You are here: Mobility Beat How Norway fuelled the electric vehicle revolution
Electric vehicles could be integral to the world improving its environmental performance. GlobalData’s power technology writer, JP Casey says: “Thanks to improvements in operational efficiency and reductions in the production of harmful pollutants compared to combustion engine-powered vehicles, hope has grown that replacing existing car models with newer, electric equivalents could lead to positive change in the world’s pollution levels.
“Norway is one of the clearest success stories with regards to electric vehicle deployment, with the country’s Electric Car Association reporting that battery and hybrid-powered vehicles are now enjoying 50% of the car market share.
Tom Lindberg, CEO of energy solutions form EcoHZ explains Norway’s electric vehicle history, and how a populace willing to embrace new innovations, and a government eager to support growth, led to this remarkable transition.
Lindberg says: “In Norway, 9% of the whole car fleet is now electric. We’re not talking hybrid or anything like that, we’re talking full electric.

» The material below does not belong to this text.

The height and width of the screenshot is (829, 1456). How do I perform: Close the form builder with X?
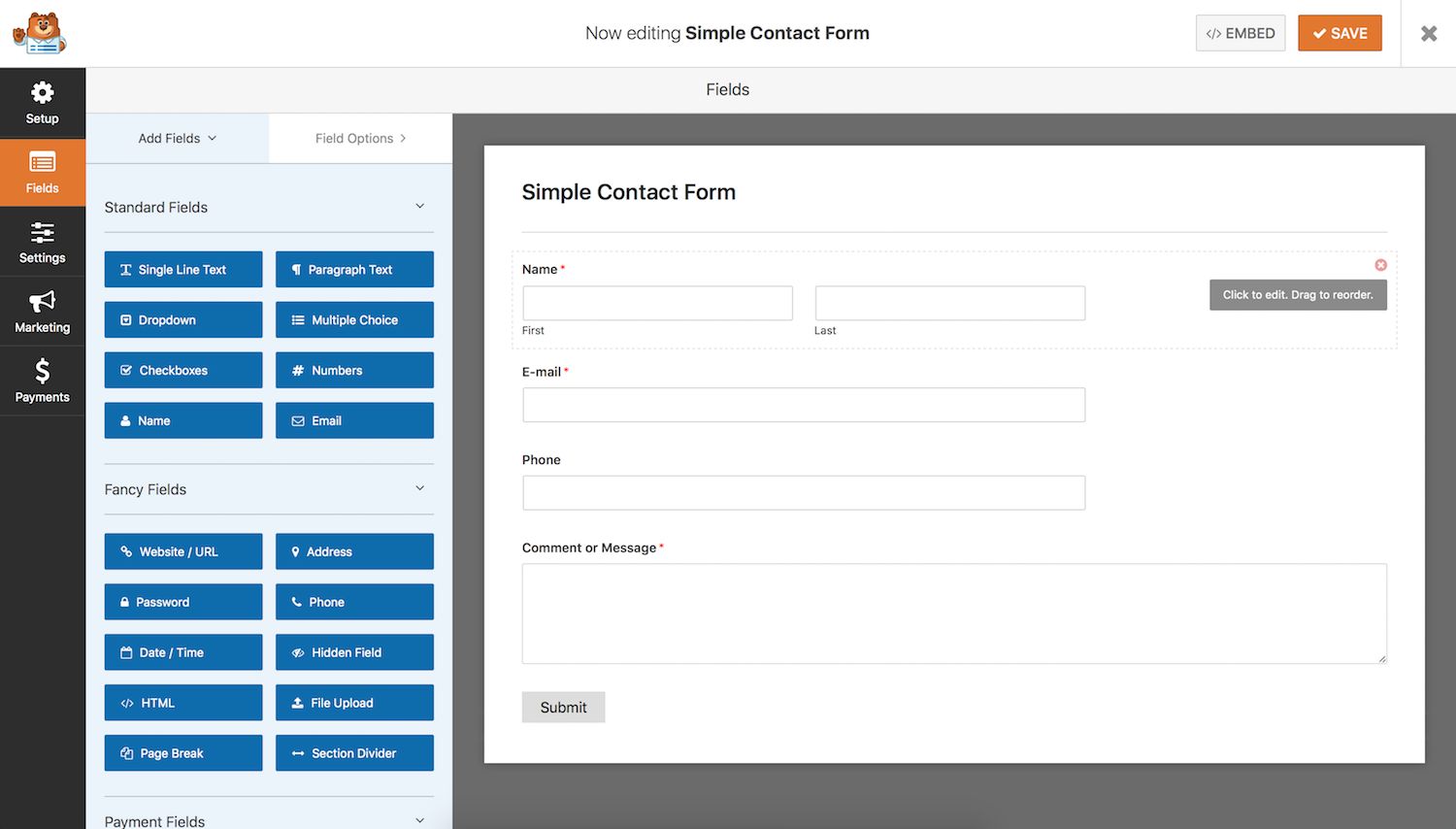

“Almost half of all new sold cars are pure electric and the pace is continuing to pick up; when you ask people what type of car they want to get next time, I think about 70% say: ‘Well, it’s going to be electric’, because they know that electric is easy. It’s cheap, it’s cheaper to operate, it’s better to drive, and basically, there are no downsides.

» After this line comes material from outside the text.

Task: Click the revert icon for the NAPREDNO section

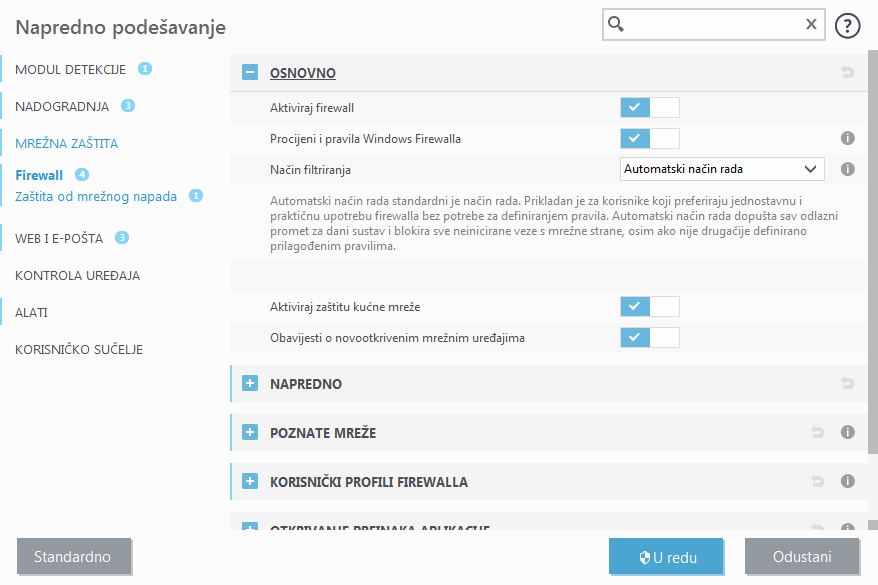Action: (847, 383)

“This electric car revolution started, quite a long time ago. In the beginning it was actually trying to incentivise this industry and support this very nascent new industry, because we thought it would be cool.
“They produced 200 cars and then a few other electric alternatives came; one came from India, it was called Reva. It looked like a Flintstones car, it came out in 2006. The city of Oslo thought it was cool and it had all these little things driving around, with all these green warriors, and it became part of the scene and the city. What they did is they allowed them [benefits such as] free charging. They also took away the VAT and all the taxes and import taxes on the cars [so] that they would be able to have a price [that is] fairly comfortable.
“In Norway, one of the reasons why the uptake hasn’t been higher is that there haven’t been any cars available. Right now one of our biggest problems is that because of the EU regulations, a lot of the EU countries actually have to cars delivered into their countries, leaving Norway, the biggest market, with very few cars. So access to cars has been a huge issue. I think it will no longer be [an issue] in two or three years.
“However, I think that over time, you have to take away [the financial] benefits, especially commercial, benefits, because the price of batteries in the new cars is falling steadily. So I think they will be competitive without VAT and income tax support. I don’t think it will go away overnight; it will be more like a gradual decrease and maybe in five years, at the end of that, they will be more or less aligned with other cars.”